In the last 50 years, most countries in the western industrial world have moved away from traditional forms of work and into services.
Farming, textiles, iron and steel work, the making of things, has become too expensive and has moved to lower-cost economies.
According to the European Commission, the main growth sectors in the European economy are hospitality, health, education and recreation. We can say same for the United States, Canada, Australia and other capitalist economies.
75% to 80% of working adults in these apparently sophisticated economies work in services. We are the vehicles by which the corporate entity achieves its aims, and work, in large part, has lost its inherent value and become a means to an economic end.
I suspected this was the case for quite a while, and recent research I conducted supported this suspicion.
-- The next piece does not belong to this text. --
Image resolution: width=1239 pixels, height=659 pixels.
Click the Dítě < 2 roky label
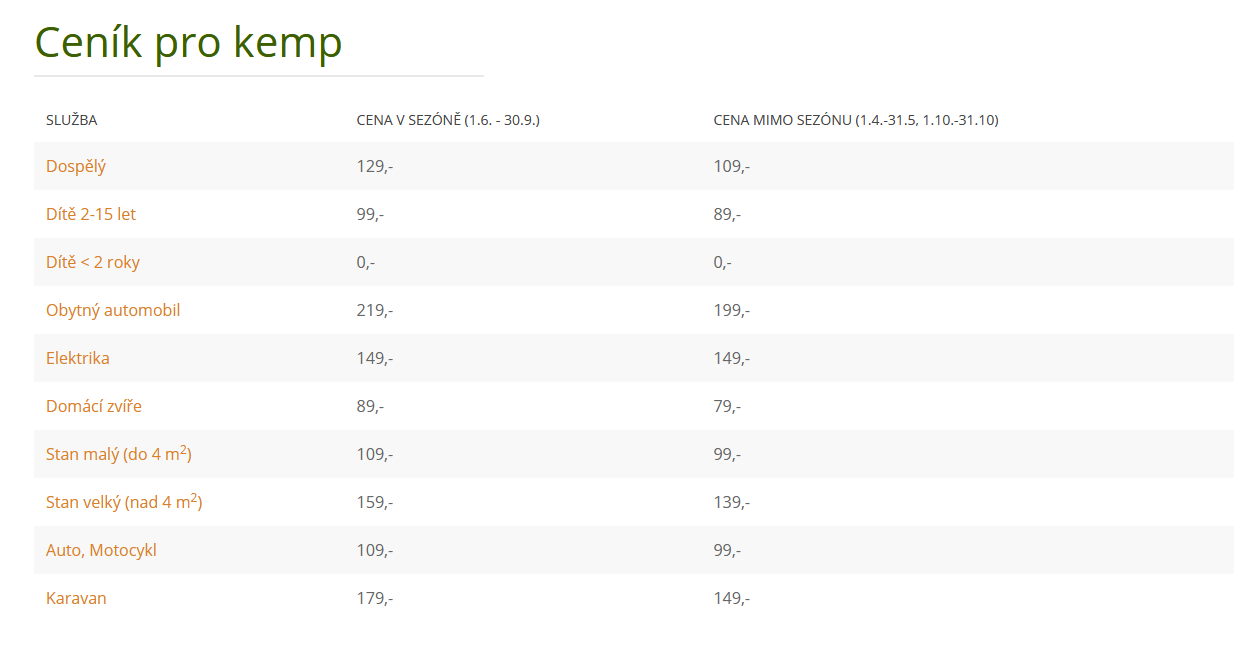point(93,262)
We don't know how to use our hands and our bodies any more. We can't make things, practical things. We don't know how to grow food, to fix a roof, or build a wall.
Some of us do, but many of us don't.
So why does this have to be a problem? Is it even a problem?
Well, when psychologists define work as “activity that is directed towards ‘valued goals' beyond the enjoyment of the activity itself” (Warr, 2002)1, and where we tacitly subscribe to that concept, we can see the direction we're headed.
If this thing we do, call it work if you wish, is making us miserable then the onus is on us to change it.
A return to making things by hand could be a route to that change, greater meaning and purpose, and a happier life.
- Warr, P. (2002). Psychology at work. Penguin UK.